PLEA FOR RELATIVE URIs
Many systems, including most of the ones I have built and use day to day,
have many internal relative links but really are better
built without a knowledge of their own base URI, in that stored URIs
are always relative. Even if the software absolutizes them
in processing them, as there are no absolute URIs for the local identifiers
one can take a system such as a bug tracker and clone it easily to make
a new copy of the same system.
For example, issue tracking system, a calendar system, build with RDF
are interesting to clone.
This is not to say all systems are like this, but some are and they are an important
For example one project I have a bunch RDF and rules, where there are
locally defined instances and local ontologies, and I process it
in file:// space much of the time, and browse it in http://
space though a web server, but when I edit it the http space
is actually proxies to a read-write-linked-data server on a different port.
With Jena serializes, suddenly the URI of the slave server behind the proxy
crops up in the files.
All the URIs within the system are relative.
Attempting to introduce Jena-based code to this system is currently blocked
on the need for this bug to be resolved in Jena.
For this reason, for example cwm's serializers use relative URIs, and even the
RDF/XML one has an option to put relative URIs in namespaces.
The rdflib.js library from Tabulator uses relative URIs by default.
Yes, yjere are cases when people want to design systems without this properties,
so absolute URIs should be an option.
Note other reasons for relative URIs include readability, and storage space and transmission length.

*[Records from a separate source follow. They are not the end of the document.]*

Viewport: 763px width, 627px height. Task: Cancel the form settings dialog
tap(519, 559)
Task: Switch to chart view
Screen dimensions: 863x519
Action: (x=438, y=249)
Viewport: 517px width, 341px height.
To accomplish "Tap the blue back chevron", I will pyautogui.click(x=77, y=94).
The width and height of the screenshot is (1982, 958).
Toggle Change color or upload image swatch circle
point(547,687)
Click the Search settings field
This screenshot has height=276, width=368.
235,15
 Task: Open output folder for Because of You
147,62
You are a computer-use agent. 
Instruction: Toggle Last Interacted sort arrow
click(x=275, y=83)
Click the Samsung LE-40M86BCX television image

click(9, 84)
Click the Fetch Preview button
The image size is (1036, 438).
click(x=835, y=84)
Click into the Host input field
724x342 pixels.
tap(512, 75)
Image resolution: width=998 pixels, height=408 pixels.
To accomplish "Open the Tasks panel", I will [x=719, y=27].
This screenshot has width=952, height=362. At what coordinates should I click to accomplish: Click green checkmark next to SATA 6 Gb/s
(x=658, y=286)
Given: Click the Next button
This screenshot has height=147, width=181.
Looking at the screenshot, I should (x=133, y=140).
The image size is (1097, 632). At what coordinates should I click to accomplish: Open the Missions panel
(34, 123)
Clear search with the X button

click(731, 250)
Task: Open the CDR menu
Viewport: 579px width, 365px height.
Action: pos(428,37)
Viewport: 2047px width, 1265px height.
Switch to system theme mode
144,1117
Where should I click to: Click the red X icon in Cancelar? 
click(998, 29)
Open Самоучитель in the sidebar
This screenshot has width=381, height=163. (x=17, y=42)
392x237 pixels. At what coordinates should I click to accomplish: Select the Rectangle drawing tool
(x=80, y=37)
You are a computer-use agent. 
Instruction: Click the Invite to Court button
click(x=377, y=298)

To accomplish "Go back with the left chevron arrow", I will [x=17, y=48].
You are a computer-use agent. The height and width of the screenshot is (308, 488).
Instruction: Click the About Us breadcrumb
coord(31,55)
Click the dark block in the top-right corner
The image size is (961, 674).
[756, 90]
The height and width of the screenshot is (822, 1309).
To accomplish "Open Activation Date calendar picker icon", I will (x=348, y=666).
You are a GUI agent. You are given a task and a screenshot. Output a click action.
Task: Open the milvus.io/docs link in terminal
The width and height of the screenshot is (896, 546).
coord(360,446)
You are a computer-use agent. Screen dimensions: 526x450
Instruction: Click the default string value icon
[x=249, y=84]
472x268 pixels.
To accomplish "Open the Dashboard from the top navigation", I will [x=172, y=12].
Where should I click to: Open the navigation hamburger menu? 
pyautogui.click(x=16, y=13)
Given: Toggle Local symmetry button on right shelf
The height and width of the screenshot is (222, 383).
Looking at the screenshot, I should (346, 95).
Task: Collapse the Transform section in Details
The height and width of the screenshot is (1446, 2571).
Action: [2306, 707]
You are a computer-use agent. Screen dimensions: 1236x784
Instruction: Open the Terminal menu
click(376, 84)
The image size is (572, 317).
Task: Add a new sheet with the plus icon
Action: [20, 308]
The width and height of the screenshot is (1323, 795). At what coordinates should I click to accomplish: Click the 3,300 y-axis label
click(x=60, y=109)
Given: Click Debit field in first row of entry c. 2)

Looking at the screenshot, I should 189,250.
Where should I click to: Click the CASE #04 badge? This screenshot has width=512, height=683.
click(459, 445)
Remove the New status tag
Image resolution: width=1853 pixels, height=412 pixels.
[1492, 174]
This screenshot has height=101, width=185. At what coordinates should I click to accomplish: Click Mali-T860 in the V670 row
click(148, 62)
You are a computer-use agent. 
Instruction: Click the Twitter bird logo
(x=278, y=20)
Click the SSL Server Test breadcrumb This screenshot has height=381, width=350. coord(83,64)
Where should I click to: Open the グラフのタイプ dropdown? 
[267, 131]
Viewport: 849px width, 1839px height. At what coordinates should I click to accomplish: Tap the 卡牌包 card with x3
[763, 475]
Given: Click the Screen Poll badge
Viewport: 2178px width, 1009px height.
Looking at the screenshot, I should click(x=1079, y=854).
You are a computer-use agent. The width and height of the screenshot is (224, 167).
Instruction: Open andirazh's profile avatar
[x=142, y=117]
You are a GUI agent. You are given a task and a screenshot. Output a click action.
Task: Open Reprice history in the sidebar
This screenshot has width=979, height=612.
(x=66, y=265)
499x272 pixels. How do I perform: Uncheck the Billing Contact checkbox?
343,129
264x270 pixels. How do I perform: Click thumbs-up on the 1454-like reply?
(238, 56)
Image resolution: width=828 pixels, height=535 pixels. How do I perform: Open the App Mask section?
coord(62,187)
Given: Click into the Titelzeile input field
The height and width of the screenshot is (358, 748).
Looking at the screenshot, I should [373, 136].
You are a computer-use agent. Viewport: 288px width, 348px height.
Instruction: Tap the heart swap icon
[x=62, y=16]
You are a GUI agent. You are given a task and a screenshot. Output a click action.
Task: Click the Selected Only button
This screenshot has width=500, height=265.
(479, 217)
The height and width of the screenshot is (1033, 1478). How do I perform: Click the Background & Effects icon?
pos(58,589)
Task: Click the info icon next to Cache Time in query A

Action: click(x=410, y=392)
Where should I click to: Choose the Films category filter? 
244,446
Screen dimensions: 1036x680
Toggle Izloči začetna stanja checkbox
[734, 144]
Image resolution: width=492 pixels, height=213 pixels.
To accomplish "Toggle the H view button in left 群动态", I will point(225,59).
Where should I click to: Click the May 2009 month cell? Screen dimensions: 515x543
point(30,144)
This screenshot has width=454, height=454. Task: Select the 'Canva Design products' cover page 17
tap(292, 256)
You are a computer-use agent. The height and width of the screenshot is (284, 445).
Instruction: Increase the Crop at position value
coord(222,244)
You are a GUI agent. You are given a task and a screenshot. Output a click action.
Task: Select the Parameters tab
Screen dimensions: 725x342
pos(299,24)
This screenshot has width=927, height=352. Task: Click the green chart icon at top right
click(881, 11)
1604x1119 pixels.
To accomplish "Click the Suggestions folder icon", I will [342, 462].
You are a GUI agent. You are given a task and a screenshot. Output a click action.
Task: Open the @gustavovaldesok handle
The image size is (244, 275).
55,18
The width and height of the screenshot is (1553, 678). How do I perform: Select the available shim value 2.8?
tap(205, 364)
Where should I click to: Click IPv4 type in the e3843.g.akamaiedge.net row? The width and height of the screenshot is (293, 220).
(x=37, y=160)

There is a classic failure mode for RDF systems in which
developers bring up a system on test.acme.com and then move it to production.acme.com
and everything breaking. I know there are cases for absolute URIs but the relative URIs are
very important best practices.
PS: This sort of RDF system is like writing program or set of programs
Imagine writing a program
pi = 3.14159265359;
print (2 * pi);
an it being saved in circles.py as
<file:///users/andys/programs/play/circles.py#pi> = 3.14159265359;
print (2 * <file:///users/andys/programs/play/circles.py#pi>);
Not practical, not the sort of thing you can copy and move around.